§ **Aim of the task**: In the records below, repeat exactly the lines between the line holding "Task: Click the Wireless Network Watcher icon" and the line holding "Task: Click the 2020年05月 row label", inclusive, and drop the pictures.

Saved data entries:
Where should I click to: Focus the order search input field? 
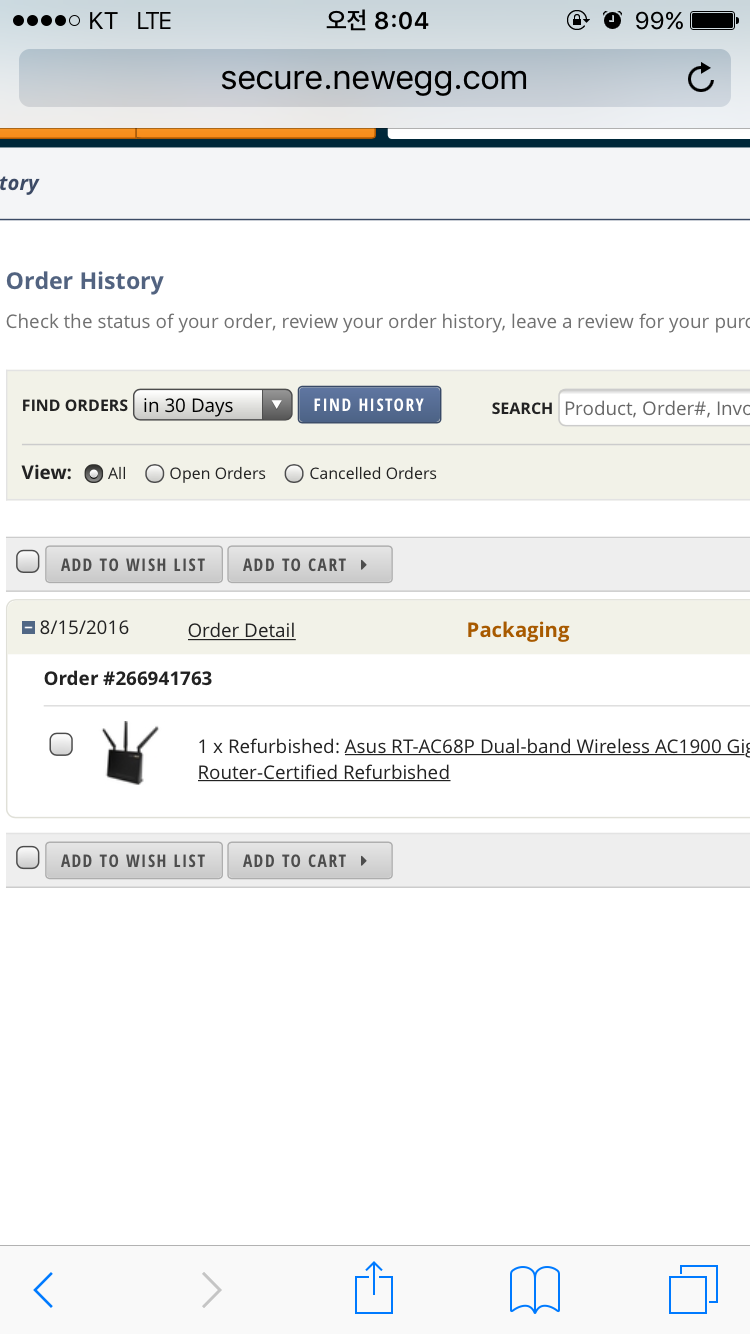[x=655, y=408]
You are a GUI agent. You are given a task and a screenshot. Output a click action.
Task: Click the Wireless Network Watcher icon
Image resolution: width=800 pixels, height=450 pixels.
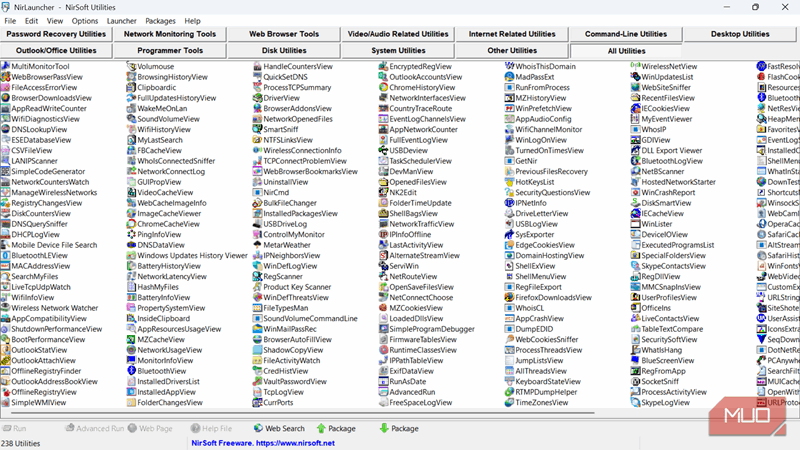(x=6, y=309)
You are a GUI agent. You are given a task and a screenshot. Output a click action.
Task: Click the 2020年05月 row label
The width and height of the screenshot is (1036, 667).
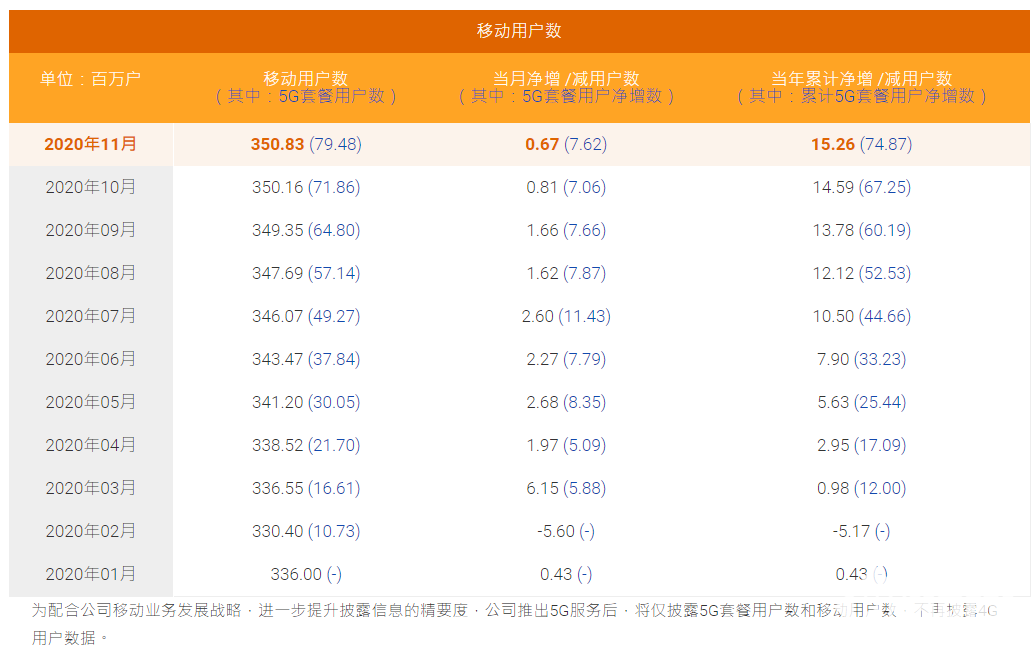pos(91,402)
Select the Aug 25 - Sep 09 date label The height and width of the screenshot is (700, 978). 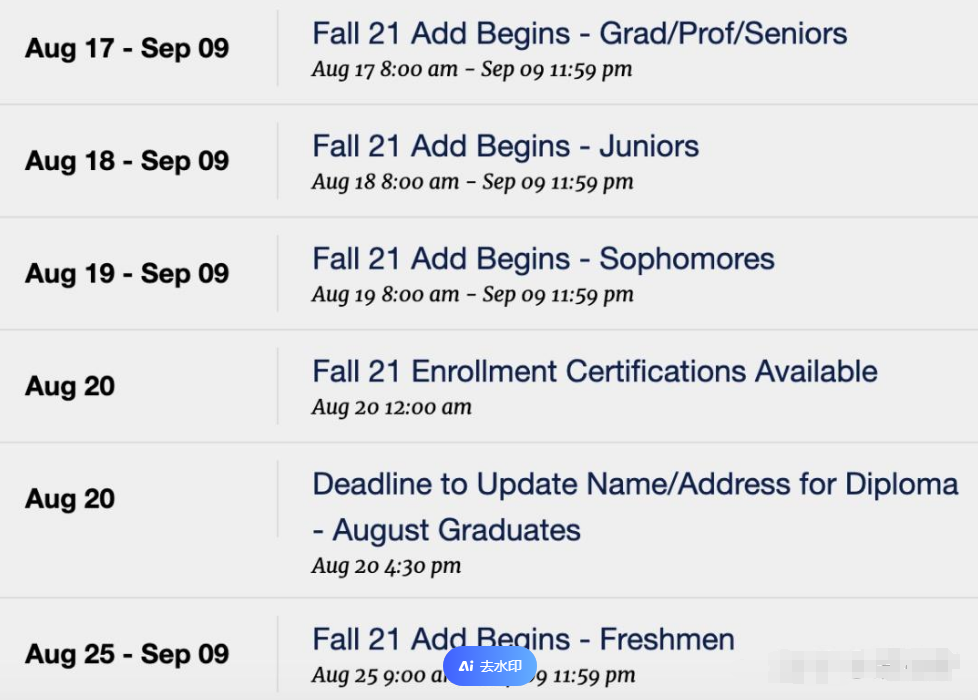127,654
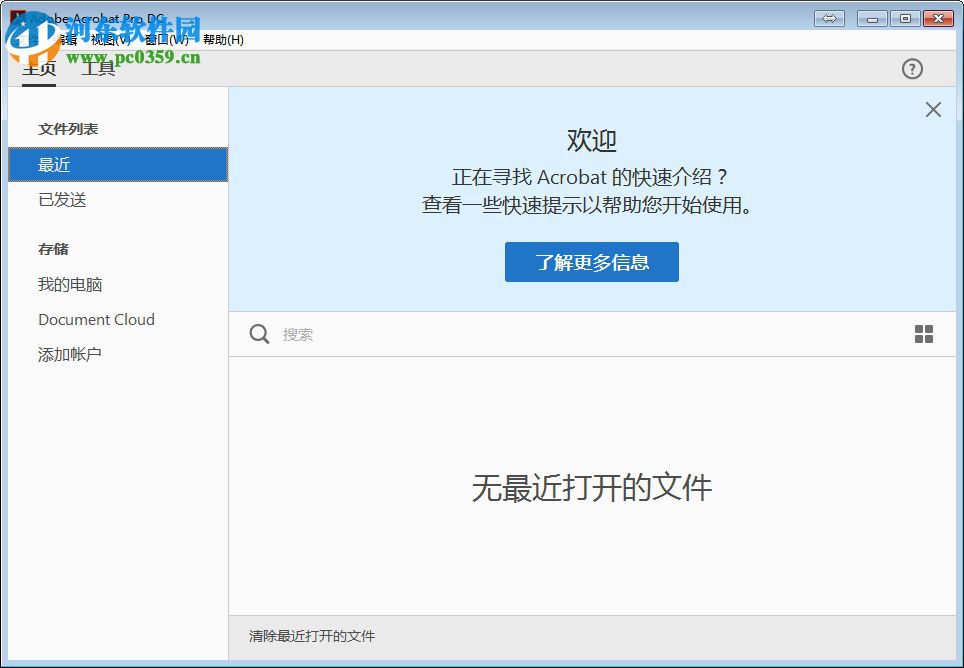Switch file list to grid view icon

coord(923,333)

§ **Task response**:
Task: Click the Wireless Network Watcher icon
Image resolution: width=800 pixels, height=450 pixels.
(x=6, y=309)
You are a GUI agent. You are given a task and a screenshot. Output a click action.
Task: Click the 2020年05月 row label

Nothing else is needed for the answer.